Se nell’anime, conosciuto ai più, un giorno di pioggia Licia incontrava Andrea e Giuliano per poi scontrarsi più tardi con Mirko, in un vicolo desolato quanto le strade di un paesino del meridione d’inverno, nel manga il corso degli eventi non era esattamente lo stesso.
Kiss me Licia, in originale “Love me knight”, si infilava nel palinsesto Mediaset nel lontano 1985. La storia romantica, concepita dall’estro della compianta Kaoru Tada, favoleggiava sulle vicende sentimentali di Licia: una giovane sempliciotta che puzzava di okonomiyaki. La vita della ragazza, tra un rassettamento e un cazziatone paterno estemporaneo, procedeva placida; avvolta dai ritmi rassicuranti di una media d’età che sotto i 49 anni e mezzo proprio non andava.
A sconvolgere lo scorrimento di questa esilarante esistenza dal retrogusto pensionistico, ci pensano alcuni giovanotti con la passione per acconciature urlanti “guardami!”, di quelle che non passano inosservate neanche tra le migliori Drag Queen. Così, i destini di Mirko, Satomi e la combriccola scriteriata dei Bee-Hive, si incrociavano a quello della nostra smaliziata fanciulla con un fetish per le tappine (ciabatte, in calafricano) e i testi suadenti di canzoni rock nostrane.
Nell’anime, che nel rispetto di una tradizione inossidabile procede a tratti in completa autonomia, la contrastata love story tra Mirko e Licia era il perno inestirpabile di tutta la storia. Una costante mantenuta inalterata anche nella sua versione cartacea che, sicuramente, non si discostava nel suo genere, nonostante fosse più una versione Harmony della sua rivisitazione animata.
E qui, miei prodi e curiosi lettori, arriva il bello. Partendo dalla umile considerazione che, rispetto ad altre opere, Kiss Me Licia non sia oggetto di censure imperdonabili, mi sembra oltremodo doveroso focalizzarmi su un sacrificio che è stato perpetrato ai danni di un personaggio in particolare: Mirko (Go Kato).
Tralasciando la grottesca scelta di un nome italiano discutibile per rappresentarlo (non me ne vogliate, miei aitanti giovanotti in tal guisa appellati ndr), la personalità del bel cantante allampanato è stata ingiustamente ridimensionata da un politically correct che operava come necessario.
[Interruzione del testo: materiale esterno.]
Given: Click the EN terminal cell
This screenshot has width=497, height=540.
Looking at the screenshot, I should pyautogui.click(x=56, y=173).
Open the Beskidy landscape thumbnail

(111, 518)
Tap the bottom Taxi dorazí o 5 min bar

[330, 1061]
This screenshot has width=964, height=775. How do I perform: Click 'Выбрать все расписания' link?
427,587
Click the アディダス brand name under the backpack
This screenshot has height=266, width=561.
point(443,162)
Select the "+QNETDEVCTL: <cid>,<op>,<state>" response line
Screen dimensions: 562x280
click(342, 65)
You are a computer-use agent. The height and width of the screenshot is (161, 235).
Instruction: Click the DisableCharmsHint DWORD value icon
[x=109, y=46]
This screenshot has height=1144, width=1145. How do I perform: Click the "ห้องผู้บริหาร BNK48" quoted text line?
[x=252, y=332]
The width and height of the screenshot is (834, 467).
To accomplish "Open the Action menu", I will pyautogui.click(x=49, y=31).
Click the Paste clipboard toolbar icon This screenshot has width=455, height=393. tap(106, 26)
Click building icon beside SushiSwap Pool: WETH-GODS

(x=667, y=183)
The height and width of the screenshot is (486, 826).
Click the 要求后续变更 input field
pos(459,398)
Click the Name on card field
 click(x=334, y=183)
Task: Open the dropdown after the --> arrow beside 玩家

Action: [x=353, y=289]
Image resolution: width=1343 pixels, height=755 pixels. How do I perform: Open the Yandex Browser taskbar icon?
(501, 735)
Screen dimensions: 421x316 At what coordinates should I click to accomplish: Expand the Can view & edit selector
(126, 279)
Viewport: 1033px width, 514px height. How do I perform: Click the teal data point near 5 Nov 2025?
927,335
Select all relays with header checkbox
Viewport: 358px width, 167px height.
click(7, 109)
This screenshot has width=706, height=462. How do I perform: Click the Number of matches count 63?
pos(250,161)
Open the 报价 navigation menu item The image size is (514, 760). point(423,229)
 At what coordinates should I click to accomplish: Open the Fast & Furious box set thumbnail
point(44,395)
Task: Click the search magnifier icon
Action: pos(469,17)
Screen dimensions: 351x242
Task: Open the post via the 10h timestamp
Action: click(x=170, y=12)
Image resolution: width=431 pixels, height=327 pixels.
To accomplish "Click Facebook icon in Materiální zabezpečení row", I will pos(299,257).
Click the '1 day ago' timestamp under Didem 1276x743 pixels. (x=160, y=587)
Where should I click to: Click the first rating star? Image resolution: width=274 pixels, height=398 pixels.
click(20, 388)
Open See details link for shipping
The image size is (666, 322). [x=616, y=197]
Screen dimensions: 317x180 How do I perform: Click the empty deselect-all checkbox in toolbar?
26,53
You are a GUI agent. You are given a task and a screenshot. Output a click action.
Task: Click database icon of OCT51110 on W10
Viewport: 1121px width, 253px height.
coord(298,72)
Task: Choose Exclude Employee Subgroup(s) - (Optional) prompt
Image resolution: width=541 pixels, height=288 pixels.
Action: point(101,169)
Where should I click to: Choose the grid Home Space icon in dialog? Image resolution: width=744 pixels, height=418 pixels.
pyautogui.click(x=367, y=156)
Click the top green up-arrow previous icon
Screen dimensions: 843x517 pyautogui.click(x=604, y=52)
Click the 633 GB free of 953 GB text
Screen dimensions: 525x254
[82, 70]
La voce solista dei Bee Hive, sin dalle prime pagine, non contiene affatto la sua colorita personalità da libertino con la propensione verso un innocuo turpiloquio; due fra gli elementi che lo rendono caratteristico e quanto di più lontano esista da una figura perfetta ed esule da qualsivoglia difetto di fabbrica. Mirko, su carta, è carismatico, astuto, ironico e distribuisce fascino senza riserve. Una personalità talmente coinvolgente da oscurare, sin da subito, quella del povero Satomi agli occhi di una spaesata, a momenti “rinco”- dalla- fortuna- capitatale, Licia. Un triangolo che, nel manga e a differenza dell’anime, dura un battito di ciglia.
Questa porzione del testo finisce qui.